** start of Records for the exercise **

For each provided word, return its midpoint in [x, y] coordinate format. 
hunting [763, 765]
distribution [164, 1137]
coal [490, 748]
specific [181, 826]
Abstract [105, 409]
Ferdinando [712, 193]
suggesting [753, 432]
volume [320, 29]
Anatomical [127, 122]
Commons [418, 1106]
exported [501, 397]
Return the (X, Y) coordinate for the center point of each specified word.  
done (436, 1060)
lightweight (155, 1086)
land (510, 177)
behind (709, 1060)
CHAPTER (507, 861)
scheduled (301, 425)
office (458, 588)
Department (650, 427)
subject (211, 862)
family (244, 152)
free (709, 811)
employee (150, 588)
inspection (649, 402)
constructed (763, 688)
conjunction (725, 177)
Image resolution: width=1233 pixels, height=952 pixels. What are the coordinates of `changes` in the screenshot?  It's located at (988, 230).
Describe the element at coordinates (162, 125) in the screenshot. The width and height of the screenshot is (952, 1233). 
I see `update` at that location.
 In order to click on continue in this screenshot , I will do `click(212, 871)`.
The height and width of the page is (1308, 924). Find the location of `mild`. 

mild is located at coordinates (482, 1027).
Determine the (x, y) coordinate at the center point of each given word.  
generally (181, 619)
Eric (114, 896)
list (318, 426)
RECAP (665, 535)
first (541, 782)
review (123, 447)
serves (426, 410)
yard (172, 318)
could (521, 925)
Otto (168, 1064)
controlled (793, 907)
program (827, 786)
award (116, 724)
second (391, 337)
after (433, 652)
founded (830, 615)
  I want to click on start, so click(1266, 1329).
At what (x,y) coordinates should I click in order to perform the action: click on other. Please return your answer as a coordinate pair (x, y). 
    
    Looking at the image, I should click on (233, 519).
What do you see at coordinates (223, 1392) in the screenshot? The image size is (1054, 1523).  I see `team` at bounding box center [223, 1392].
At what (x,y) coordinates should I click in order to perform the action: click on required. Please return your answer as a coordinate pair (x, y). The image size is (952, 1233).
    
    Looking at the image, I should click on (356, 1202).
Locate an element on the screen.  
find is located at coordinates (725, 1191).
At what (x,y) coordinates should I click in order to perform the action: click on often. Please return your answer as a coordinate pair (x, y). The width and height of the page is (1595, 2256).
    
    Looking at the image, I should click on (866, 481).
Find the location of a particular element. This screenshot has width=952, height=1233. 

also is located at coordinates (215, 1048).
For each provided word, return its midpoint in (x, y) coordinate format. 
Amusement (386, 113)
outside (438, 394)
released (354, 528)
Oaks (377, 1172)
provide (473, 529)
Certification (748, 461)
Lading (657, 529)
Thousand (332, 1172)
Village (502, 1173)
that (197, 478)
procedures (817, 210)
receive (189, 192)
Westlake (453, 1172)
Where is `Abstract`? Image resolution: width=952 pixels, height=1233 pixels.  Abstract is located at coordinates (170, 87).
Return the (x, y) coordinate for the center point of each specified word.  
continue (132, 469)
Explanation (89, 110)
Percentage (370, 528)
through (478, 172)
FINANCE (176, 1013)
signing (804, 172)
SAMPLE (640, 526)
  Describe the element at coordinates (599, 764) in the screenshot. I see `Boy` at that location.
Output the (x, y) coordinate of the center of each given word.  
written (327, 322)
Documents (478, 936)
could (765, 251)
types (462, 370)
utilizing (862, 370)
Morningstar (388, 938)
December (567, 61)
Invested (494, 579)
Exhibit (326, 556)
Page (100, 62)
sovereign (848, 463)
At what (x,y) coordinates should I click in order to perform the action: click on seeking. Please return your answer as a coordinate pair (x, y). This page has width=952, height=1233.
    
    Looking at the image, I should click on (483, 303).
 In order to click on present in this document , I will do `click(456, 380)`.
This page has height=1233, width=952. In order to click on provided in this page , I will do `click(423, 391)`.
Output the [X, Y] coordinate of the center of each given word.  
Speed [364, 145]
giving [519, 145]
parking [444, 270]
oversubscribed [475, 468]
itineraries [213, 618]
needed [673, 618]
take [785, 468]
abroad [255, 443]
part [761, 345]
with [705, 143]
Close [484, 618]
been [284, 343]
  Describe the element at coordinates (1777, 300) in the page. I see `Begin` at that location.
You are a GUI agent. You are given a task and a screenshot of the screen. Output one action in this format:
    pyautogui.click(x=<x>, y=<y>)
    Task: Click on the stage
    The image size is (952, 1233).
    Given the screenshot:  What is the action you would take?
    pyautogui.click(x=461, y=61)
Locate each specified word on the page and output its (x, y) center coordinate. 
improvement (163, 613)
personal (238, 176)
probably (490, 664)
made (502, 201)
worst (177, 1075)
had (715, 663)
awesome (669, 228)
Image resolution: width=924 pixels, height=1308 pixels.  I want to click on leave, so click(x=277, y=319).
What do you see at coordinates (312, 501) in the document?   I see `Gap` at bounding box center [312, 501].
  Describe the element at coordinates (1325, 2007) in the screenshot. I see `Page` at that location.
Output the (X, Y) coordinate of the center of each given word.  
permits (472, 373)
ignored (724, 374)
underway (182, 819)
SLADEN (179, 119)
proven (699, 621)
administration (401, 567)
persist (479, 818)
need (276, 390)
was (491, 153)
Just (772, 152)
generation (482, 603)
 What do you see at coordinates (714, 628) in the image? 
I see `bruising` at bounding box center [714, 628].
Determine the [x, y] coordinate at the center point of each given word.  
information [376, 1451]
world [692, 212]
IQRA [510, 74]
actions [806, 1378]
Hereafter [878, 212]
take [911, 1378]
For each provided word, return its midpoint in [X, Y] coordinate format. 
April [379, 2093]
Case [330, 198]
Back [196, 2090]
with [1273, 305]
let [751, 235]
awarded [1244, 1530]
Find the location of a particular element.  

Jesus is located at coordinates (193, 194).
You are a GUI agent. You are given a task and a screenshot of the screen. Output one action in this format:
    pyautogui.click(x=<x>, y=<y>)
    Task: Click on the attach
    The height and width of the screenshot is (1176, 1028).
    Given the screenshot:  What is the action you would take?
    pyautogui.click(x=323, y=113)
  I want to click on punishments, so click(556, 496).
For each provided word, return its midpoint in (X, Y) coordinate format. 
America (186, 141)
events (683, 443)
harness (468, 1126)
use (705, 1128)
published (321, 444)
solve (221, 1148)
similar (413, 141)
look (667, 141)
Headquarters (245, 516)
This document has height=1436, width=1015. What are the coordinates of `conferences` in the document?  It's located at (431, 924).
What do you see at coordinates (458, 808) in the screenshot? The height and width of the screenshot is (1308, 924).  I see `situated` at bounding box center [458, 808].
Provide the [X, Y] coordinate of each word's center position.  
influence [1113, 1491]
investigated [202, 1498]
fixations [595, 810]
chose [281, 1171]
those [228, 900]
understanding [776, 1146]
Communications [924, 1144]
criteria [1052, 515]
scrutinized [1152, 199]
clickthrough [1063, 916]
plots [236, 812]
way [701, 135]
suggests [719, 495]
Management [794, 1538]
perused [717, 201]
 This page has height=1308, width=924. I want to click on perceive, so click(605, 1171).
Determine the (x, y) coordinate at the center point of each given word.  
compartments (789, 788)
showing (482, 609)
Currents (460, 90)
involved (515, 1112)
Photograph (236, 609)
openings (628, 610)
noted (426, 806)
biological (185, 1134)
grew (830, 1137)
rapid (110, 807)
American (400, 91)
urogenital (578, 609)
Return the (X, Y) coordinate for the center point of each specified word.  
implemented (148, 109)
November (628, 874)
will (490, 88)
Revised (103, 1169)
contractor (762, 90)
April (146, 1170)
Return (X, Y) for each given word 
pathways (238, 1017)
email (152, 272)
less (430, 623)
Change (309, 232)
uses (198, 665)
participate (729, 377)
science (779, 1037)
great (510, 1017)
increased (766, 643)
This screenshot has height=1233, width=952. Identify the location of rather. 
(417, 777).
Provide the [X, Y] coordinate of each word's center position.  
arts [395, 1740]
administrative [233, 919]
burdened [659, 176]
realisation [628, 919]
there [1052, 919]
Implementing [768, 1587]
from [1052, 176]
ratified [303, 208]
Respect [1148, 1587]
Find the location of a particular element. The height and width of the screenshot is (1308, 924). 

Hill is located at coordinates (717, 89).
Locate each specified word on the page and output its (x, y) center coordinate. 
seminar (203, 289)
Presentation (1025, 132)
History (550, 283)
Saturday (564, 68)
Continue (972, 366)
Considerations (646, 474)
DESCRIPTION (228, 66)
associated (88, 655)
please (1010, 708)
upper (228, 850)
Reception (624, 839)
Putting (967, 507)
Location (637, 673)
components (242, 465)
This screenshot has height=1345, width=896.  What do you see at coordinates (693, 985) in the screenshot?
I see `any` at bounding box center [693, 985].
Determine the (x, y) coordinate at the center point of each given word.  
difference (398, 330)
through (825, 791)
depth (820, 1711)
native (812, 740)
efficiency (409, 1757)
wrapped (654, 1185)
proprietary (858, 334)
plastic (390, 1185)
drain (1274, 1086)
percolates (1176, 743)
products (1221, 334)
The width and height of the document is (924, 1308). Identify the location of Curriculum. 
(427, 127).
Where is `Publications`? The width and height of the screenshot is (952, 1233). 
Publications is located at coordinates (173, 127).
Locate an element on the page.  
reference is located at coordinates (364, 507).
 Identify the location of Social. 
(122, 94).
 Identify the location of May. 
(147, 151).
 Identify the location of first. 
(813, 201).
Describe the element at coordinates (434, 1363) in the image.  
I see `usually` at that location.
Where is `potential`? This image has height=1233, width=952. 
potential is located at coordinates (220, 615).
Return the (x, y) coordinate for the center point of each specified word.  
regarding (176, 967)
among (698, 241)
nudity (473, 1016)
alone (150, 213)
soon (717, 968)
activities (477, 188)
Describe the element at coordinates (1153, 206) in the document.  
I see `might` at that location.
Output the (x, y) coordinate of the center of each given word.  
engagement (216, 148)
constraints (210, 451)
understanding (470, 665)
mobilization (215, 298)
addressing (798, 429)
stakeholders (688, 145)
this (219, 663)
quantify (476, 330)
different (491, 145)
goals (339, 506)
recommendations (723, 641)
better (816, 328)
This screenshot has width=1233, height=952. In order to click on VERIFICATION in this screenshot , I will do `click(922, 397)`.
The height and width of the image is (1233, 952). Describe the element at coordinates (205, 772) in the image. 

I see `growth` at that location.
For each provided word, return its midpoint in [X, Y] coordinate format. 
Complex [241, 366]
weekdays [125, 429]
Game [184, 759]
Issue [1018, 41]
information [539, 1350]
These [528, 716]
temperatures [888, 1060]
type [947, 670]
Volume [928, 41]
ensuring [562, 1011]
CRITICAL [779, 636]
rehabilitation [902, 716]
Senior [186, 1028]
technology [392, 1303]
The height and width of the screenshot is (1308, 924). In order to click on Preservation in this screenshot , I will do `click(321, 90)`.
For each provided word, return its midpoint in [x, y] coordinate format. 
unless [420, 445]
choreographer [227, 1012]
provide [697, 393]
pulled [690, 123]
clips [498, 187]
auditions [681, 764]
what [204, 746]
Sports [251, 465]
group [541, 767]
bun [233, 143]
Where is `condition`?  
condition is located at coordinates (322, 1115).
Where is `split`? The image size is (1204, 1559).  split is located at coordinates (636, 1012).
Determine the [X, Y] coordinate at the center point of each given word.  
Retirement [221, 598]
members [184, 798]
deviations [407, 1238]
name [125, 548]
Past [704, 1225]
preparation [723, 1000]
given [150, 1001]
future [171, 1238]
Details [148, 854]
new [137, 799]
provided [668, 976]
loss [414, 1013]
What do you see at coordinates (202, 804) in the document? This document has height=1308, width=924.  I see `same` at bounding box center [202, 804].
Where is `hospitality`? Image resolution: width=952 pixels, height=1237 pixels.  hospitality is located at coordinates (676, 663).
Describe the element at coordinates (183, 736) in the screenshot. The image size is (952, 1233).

** end of Records for the exercise **

_Directions_: Could you rewrite the data starting at the line containing "The height and width of the page" and ending at the line containing "I want to click on start, so", swapping "Determine" for "Identify" and keeping everything else the same?

_Result for this exercise_:
The height and width of the page is (1308, 924). Find the location of `mild`. 

mild is located at coordinates (482, 1027).
Identify the (x, y) coordinate at the center point of each given word.  
generally (181, 619)
Eric (114, 896)
list (318, 426)
RECAP (665, 535)
first (541, 782)
review (123, 447)
serves (426, 410)
yard (172, 318)
could (521, 925)
Otto (168, 1064)
controlled (793, 907)
program (827, 786)
award (116, 724)
second (391, 337)
after (433, 652)
founded (830, 615)
  I want to click on start, so click(1266, 1329).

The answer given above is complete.